GG Our friend Tommaso was saying that anything that gets young people up here is good. He’s quite passionate about it because he’s someone who has stayed in Spoleto whereas a lot of his friends have left.
GR As well as making your own work you put on events in London, curating with Brickhouse and hosting the club night Top Nice: so to you its kind of natural to go out and put on events. Was your impetus to do an event here in Spoleto to show that, look, you can do this kind of thing?
GG Maybe yeah, part of it, but its lots of things happening at once. I wanted to try and cause a few conversations so I activated the bar, or added tension, by two interventions: firstly this video of CCTV-like footage which presented Spoleto as a place with problems, as a paranoid place. I didn’t really know what the problems were but by presenting it as such you make people think about what the problems might be. Secondly, by covering the ceiling and bringing it down to a claustrophobic or oppressive height. So you have this sort of social open place but with these things which would gear conversation a certain way.
GR What about the music?
GG The music was all Italian post-punk from the early eighties. It is really good but disaffected, disenchanted music. I feel like the young people in Spoleto don’t have a space to exchange songs, you know; you need a scene to have things happen – there’s no point saying something if no one listens.
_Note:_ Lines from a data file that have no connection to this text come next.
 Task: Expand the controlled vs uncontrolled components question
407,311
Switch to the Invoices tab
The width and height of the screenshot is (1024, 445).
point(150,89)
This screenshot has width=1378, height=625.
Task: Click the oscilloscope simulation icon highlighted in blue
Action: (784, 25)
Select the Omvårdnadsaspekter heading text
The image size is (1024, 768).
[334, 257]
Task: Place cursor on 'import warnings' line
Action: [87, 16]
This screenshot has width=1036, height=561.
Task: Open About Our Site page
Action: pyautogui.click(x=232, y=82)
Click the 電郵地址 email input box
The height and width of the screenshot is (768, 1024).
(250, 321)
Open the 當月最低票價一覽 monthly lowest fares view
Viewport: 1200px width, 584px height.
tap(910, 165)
GR What were your responses on the night from locals who came?
GG I was really wary of pushing any politics because I’m under informed; brand new to the place. But the points that were being suggested, I wouldn’t say made, we’re relevant and people really engaged with it.
In the final live event of his residency Gormley, in a disused recording studio with a makeshift bar and sound system, incorporated the sculptures he had been making in the LeWitt Studio with his own photographs as well as those taken by local artists.






A description of the Club 68 event by the residency curator:
After dinner we went to the old ‘Cantina’ – the disused space on Via Brignone where there used to be a recording studio. It is underneath the Sol LeWitt studio. Guy Gormley hosted an event there called Club ’68. He wanted to provoke questions about youth engagement in Spoleto – to set a scene which would encourage conversation. He closed off the glass walled rooms where the musicians would have sat to record instruments, and posted up photographs on the glass. Half of the photographs were his own, depicting friends or everyday scenes, and the other half he had found in Spoleto, many from the newsfeed of a local persons Facebook account who he had become friends with. Behind the closed glass doors was an arrangement of concrete sculptures which he had been making – some looked a bit like rubble, but more purposeful, in unusual shapes. Others were amorphous, like busts but lacking a specific identity. It reminded me of looking through the glass floors you find in Spoleto, in the library or the pharmacy, at bits of Roman remains, a comparison I know Guy had intended. The music that he played was Italian New Wave, precursor to mainstream Club music and politicised in its own way. There was a bar in the space and people talked with increasing liveliness about the work. The sculptures and photographs could be intimately viewed with handheld lights (some people found pictures of themselves in the installation). We had flyered the event the evenings previously, particularly in the busy Piazza Garibaldi, and we had kept in contact with the young people we were meeting throughout the month – as a result we had a good turn out.